Increasingly, the creators whose original materials the AIs learned from want to be paid for their contributions.
Novelists Mona Awad and Paul Tremblay are suing OpenAI, alleging that ChatGPT appropriated the contents of their book without permission or compensation; they determined that because the bot can summarize their books accurately. Comedian Sarah Silverman has lodged a similar suit against OpenAI and Meta.
Margaret Atwood, Jodi Picoult, and more than 5,000 other authors have petitioned the companies creating chatbots to ask authors for consent, and pay them, to use their material in training their AIs.
Google and OpenAI face two class-action lawsuits in which social media users claim the companies violated the rights of millions of their fellow internet loiterers by using their social media posts to train AIs to use language in a conversational way.
Earlier this month, Congress held the second of two hearings focusing on AI and copyright, hearing from representatives of the music industry, Photoshop maker Adobe, Stability AI, and concept artist and illustrator Karla Ortiz, among others.
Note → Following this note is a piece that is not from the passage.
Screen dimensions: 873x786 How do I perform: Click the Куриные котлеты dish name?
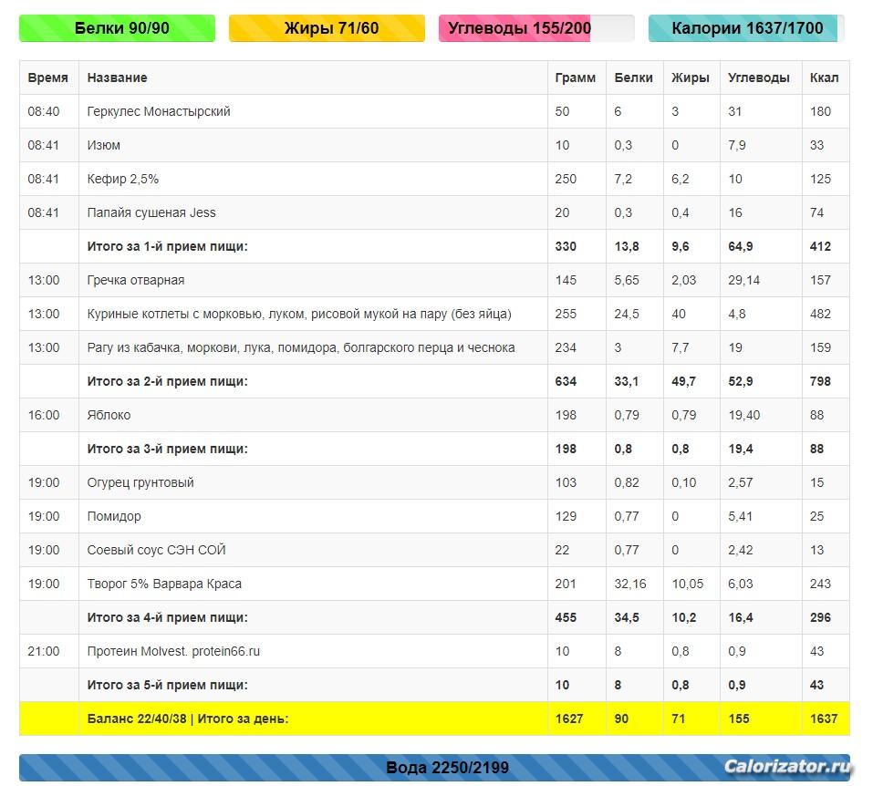(299, 314)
“These AI companies use our work as training data and raw materials for their AI models without consent, credit, or compensation,” artist Katie Ortiz, told the lawmakers. “No other tool solely relies on the works of others to generate” its content.
Making matters worse for content creators, AIs are not only using their work without compensation but also beginning to replace some of them in ad agencies, publications, and websites, potentially ending their careers, they point out.
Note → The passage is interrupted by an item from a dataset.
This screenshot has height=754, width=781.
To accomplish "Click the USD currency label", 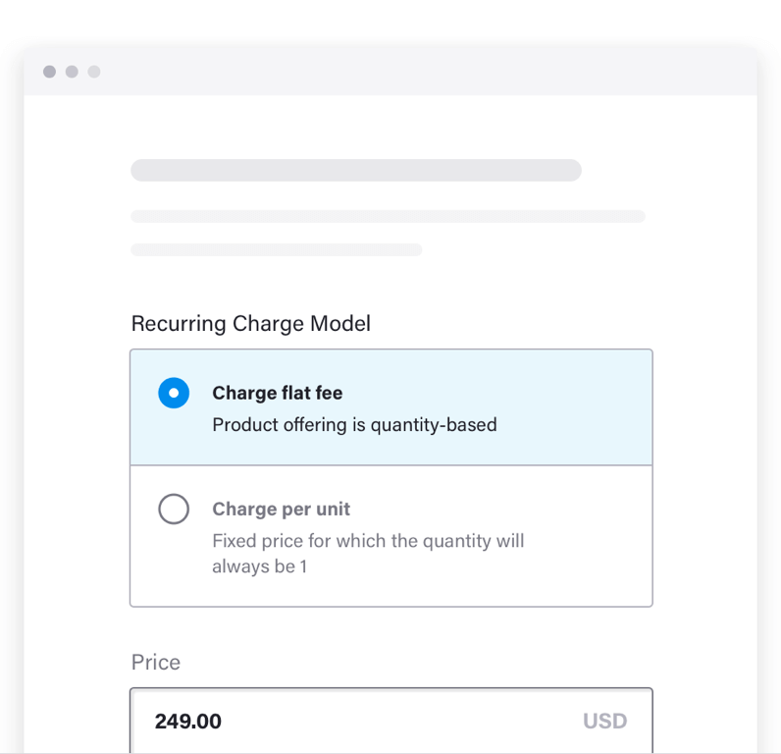I will click(x=604, y=722).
In response, AI companies say their use of copyrighted work comes under the “fair use” exception: that no acknowledgement or compensation is required if the original material is significantly transformed in the final product.
“It’s akin to a student going and reading books in a library and then learning how to write and read,” Kent Walker, Google’s president of global affairs, told Insider.
However, using copyrighted news articles to train AIs would likely be found by a court “to go far beyond the scope of fair use as set forth in the copyright act,” according to a June statement by Digital Content Next, a news trade group that counts The New York Times and The Washington Post among its members.
AI companies can solve the problem by equipping their bots with filters that would prevent them from regurgitating anything very similar to an existing work, University of Miami law professor Andres Sawicki told Insider. YouTube already can detect when a copyrighted video is uploaded to it and automatically rejects it, he pointed out.
In the future, AI companies will train their models with more controlled data sets and today’s method of dumping the contents of the Internet into an AI will be seen as “archaic,” Margaret Mitchell, chief ethics scientist at Hugging Face, an AI start-up, said in an Insider interview.
“It’s such a silly approach and an unscientific approach, not to mention an approach that hits on people’s rights,” Mitchell added. “The whole system of data collection needs to change, and it’s unfortunate that it needs to change via lawsuits, but that is often how tech operates.”
OpenAI will likely need to delete one of its models completely by the end of the year under the pressure of new regulation or due to lawsuits, she said.
TRENDPOST: The battle is likely to be protracted while creators try to prove that their exact works were used to train AIs even if no trace of the original works can be found within a particular chatbot’s repertoire.
At this point, the most likely outcome is that creators who can prove an AI contains their specific image, poem, or other work will be compensated through some sort of fund AI companies will establish. Other creators will be unrewarded, just as they are now when someone checks one of their books out of a library.